Text block:
This was part of
Verification, Validation, and Uncertainty Quantification Across Disciplines
Calibration and Validation of Approximate Likelihood Models
Ann Lee, Carnegie-Mellon University
Wednesday, May 12, 2021
Abstract: Many areas of the physical, engineering and biological sciences make extensive use of computer simulators to model complex systems. Whereas these simulators may be able to generate realistic synthetic data, they are often poorly suited for the inverse problem of inferring the underlying scientific mechanisms associated with observed real-world phenomena. Hence, a recent trend in the sciences has been to fit approximate models to high-fidelity simulators, and then use these approximate models for scientific inference. Inevitably, any downstream analysis will depend on the trustworthiness of the approximate model, the data collected, as well as the design of the simulations.
In the first part of my talk, I will discuss the problem of validating a forward model. Most validation techniques compare histograms of a few summary statistics from a forward model with that of observed data or, equivalently, output from a high-resolution but costly model. Here we propose new methods that can provide insight into how two distributions of high-dimensional data (e.g. images or sequences of images) may differ, and if such differences are statistically significant. Then, in the second part of my talk, I will discuss the inverse problem of inferring parameters of interest when the likelihood (or function relating internal parameters with observed data) cannot be evaluated but is implicitly encoded by a forward model. I will describe a new machinery that bridges classical statistics with modern machine learning to provide scalable tools and diagnostics for constructing frequentist confidence sets with finite-sample validity in such a setting. (Part of this work is joint with Niccolo Dalmasso, Rafael Izbicki, Ilmun Kim and David Zhao.)

Stored dataset items

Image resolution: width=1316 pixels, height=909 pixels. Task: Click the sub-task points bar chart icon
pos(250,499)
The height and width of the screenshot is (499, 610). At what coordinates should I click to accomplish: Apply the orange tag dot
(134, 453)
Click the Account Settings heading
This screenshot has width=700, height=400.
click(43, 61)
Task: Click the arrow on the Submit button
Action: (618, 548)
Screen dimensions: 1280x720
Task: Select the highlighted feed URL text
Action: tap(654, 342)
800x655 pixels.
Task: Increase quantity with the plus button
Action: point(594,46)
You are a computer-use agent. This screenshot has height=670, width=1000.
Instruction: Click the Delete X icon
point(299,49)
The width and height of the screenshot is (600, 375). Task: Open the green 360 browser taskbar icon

Work to be completed: According to the talk abstract, why has fitting approximate models to high-fidelity simulators become a recent trend in the sciences?

Exercise solution: Computer simulators may generate realistic synthetic data, but they are often poorly suited for the inverse problem of inferring the underlying scientific mechanisms behind observed real-world phenomena. Scientists therefore fit approximate models to these simulators and use those models for scientific inference.